According to Wells (1978), eyewitness researchers can impact the legal system in two ways; first by providing evidence to undermine (or support) the validity of eyewitness-testimony retrospectively. This is the potential application of evidence discussed thus far, the questionable validity of which has arguably reduced its global impact. For example, Imwinkelried (1996) reports that, in the USA, “each State remains free to fashion its own standard for admitting scientific evidence” (p. 7). Secondly, researchers can impact the legal system by providing evidence to implement procedural changes to minimise inaccuracies in eyewitness testimony. Arguably, these studies have had greater impact because the potential consequences of applying the results are less severe. For example, Steblay (1997) conducted a meta-analysis on the influence of instructions given to eyewitnesses before they participate in a line-up, specifically that the perpetrator may or may not be present. When the instruction was given and the perpetrator was absent, there was a 42% reduction in false identifications, and a negligible (2%) reduction in correct identifications when the perpetrator was present. Furthermore, Steblay, Wells, and Douglass (2014) conducted a meta-analysis on the strong influence that post-line-up, confirming feedback has on the retrospective judgements of eyewitnesses, finding firm evidence to suggest feedback should only be given after the eyewitness’ judgment has been recorded, and that double-blind procedures should be implemented (neither of which have obvious drawbacks). Such research has helped inform the US Department of Justice to construct guidelines for conducting line-ups (Technical Working Group for Eyewitness Evidence, 1999), firmly demonstrating the real-world application of CPR.

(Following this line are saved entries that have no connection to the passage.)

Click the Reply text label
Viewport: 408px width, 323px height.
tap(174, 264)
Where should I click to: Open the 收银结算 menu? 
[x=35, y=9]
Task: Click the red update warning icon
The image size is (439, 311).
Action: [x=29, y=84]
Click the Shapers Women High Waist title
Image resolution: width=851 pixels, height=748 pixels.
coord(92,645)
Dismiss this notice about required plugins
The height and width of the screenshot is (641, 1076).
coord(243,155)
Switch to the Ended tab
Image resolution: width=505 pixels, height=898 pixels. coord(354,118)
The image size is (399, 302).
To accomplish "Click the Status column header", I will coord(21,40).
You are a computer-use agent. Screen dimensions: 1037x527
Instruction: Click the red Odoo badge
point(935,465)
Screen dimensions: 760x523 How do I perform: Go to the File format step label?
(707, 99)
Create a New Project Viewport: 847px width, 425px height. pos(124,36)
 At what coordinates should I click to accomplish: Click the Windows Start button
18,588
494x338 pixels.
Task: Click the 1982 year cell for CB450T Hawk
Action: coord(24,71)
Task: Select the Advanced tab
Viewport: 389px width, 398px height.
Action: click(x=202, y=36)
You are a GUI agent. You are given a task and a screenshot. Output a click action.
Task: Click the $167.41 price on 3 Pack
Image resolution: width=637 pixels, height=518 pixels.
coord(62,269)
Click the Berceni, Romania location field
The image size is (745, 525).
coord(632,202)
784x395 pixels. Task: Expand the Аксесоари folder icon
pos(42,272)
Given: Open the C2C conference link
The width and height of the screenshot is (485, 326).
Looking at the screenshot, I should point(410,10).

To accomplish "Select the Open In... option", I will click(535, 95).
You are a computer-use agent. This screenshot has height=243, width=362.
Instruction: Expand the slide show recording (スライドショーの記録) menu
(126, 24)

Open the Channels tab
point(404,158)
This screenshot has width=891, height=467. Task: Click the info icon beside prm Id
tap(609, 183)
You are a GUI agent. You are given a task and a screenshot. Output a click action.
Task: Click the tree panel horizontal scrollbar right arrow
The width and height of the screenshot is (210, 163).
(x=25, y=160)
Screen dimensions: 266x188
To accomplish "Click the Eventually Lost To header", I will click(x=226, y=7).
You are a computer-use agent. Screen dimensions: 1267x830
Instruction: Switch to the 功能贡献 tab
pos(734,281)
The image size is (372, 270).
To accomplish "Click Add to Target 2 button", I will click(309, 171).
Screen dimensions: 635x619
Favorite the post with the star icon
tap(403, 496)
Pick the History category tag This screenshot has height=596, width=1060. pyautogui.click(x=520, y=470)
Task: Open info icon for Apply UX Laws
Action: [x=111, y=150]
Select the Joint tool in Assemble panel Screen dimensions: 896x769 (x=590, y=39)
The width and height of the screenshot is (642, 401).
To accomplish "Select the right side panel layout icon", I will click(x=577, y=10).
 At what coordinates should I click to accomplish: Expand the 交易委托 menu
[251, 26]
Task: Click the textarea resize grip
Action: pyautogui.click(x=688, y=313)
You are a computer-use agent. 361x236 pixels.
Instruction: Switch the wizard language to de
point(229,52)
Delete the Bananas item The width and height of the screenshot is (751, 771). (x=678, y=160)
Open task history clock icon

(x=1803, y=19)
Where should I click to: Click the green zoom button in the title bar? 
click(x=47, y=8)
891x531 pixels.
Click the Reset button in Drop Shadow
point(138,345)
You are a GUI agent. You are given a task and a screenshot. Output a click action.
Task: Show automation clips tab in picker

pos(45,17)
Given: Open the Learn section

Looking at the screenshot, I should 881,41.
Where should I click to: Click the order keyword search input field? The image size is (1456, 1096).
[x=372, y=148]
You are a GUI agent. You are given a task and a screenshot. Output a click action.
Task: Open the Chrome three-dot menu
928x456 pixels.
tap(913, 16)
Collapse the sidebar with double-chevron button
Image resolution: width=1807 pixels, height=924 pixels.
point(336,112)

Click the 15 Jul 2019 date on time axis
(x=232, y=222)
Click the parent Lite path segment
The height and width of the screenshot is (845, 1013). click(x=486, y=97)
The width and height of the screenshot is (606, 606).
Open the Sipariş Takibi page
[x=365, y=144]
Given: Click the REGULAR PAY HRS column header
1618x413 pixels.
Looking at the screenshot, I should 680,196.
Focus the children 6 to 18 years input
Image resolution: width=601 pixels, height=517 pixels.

CPR has been conducted on an abundance of topics, eyewitness-testimony representing but one. Furthermore, this discussion has reviewed a mere fraction of the eyewitness-research, making it impossible to draw conclusions about the general applicability of CPR to the real-world.
However, focussing on eyewitness-testimony exclusively has had the advantage of being able to demonstrate the real-world application of CPR in a clearly-defined setting. Firm evidence exists to show CPR has impacted on the legal-system and, as forensic science has recently discovered that many innocent people have been imprisoned due to inaccurate eyewitness-testimony, this impact is likely to continue to grow. Caution must be taken in applying theories supported exclusively by experimental research as their validity is demonstrably questionable and not always supported by field research. The legal system should consider both types of research and recognise that the accuracy of eyewitness testimony is potentially dependent on the nature of the crime.